Background and Goal of Study: Propofol is a short-acting, intravenously administered agent with a rapid recovery profile and good amnesic effects. Use of a target-controlled infusion (TCI) system for administration of propofol allows rapid induction and safe maintenance of the desired level of sedation, thereby making it ideal for technically demanding procedures (1). The aim of this study was to determine whether administration of propofol with a target-controlled infusion system BIS titrated could improve the sedation of patients undergoing ERCP.
Materials and Methods: We studied 150 consecutive patients undergoing ERCP in prone position. The patients were sedated by using a propofol target-controlled infusion system (Alaris Diprifusor) BIS-titrated. All patients were spontaneously breathing an oxygen-enriched mixture through the nasal cannula. The target plasma concentration of propofol ranged from 2 to 5 mcg/mL with a target BIS value ranged from 40 to 65. A bolus dose of fentanyl (50-100 mcg) was administered if signs of insufficient analgesia were observed at the maximum target concentration of propofol allowed, and always after sfinterotomy.
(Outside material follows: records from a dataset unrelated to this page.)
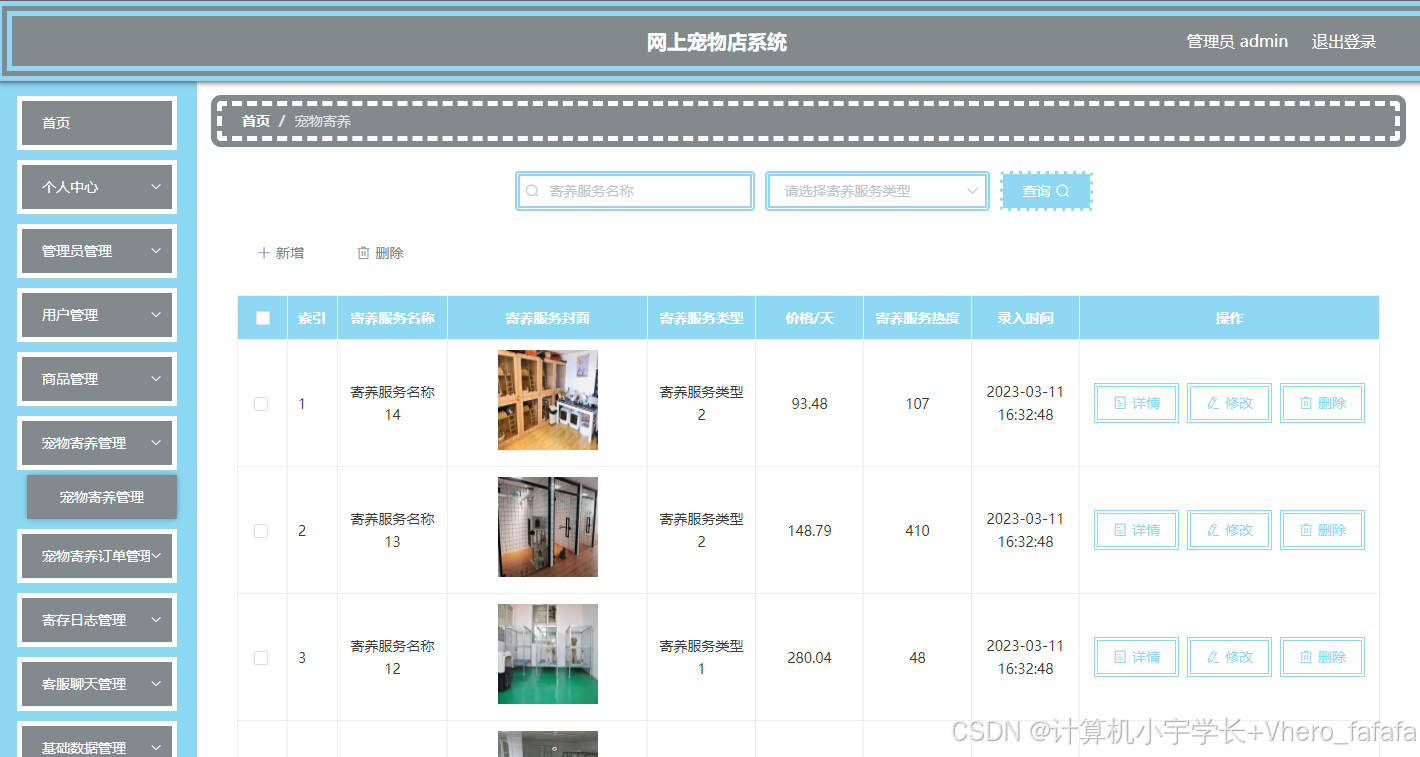进入宠物寄养订单管理菜单

96,556
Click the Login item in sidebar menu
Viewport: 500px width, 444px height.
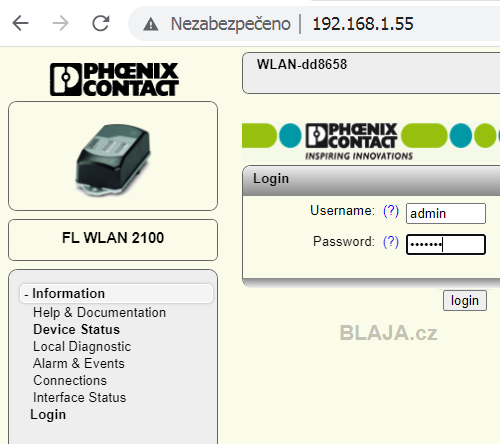pyautogui.click(x=48, y=415)
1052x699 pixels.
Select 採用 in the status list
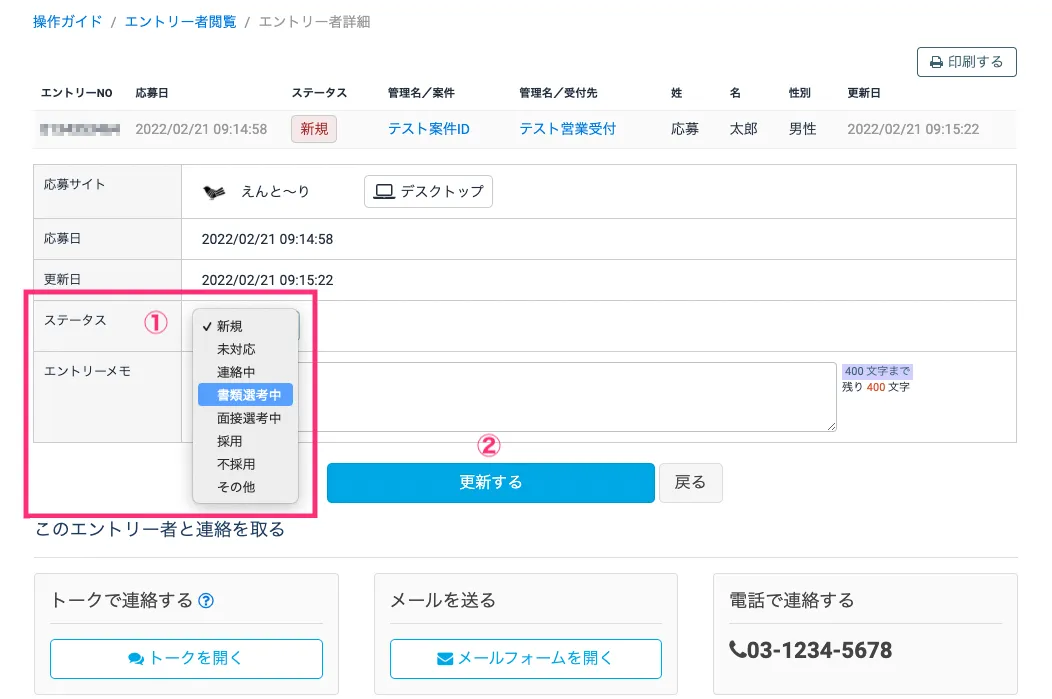[x=229, y=441]
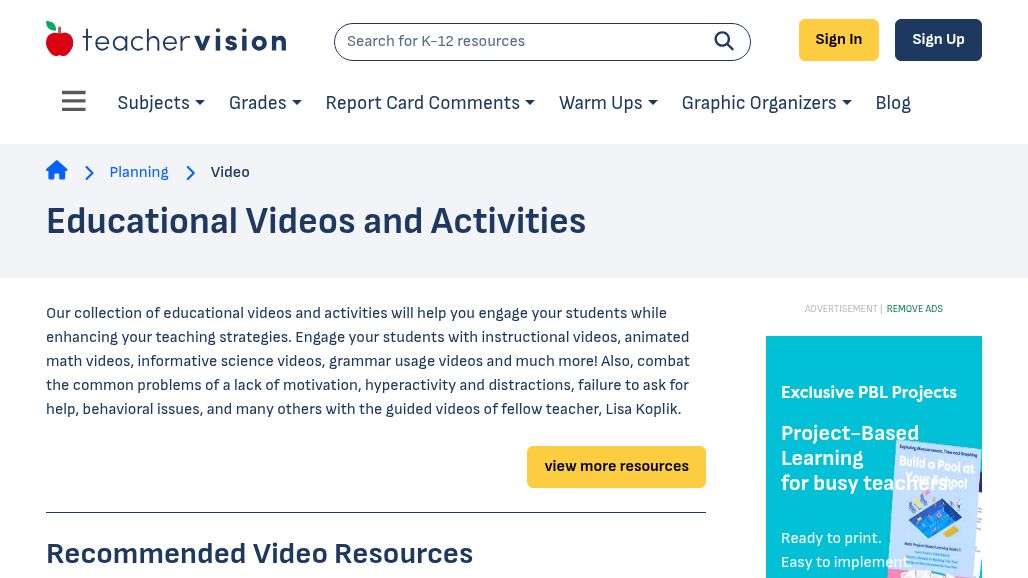This screenshot has height=578, width=1028.
Task: Navigate to the Blog section
Action: click(892, 103)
Results and Discussions: The mean dosages of propofol and fentanyl administered were 560 mg and 60 mcg, respectively. No severe complication was observed; mean time to discharge was 20 minutes. Time to discharge was not influenced by the difficulty of ERCP or by the total dose of propofol administered.
Conclusions: A target-controlled infusion system BIS titrated for administration of propofol provides safe and effective sedation during ERCP. Further studies are needed to determine the cost-effectiveness and the safety profile for infusion of propofol with a target-controlled infusion system by a non-anaesthesiologist during ERCP.
1 Fanti L. Gastrointest Endosc 2004;60:361-6.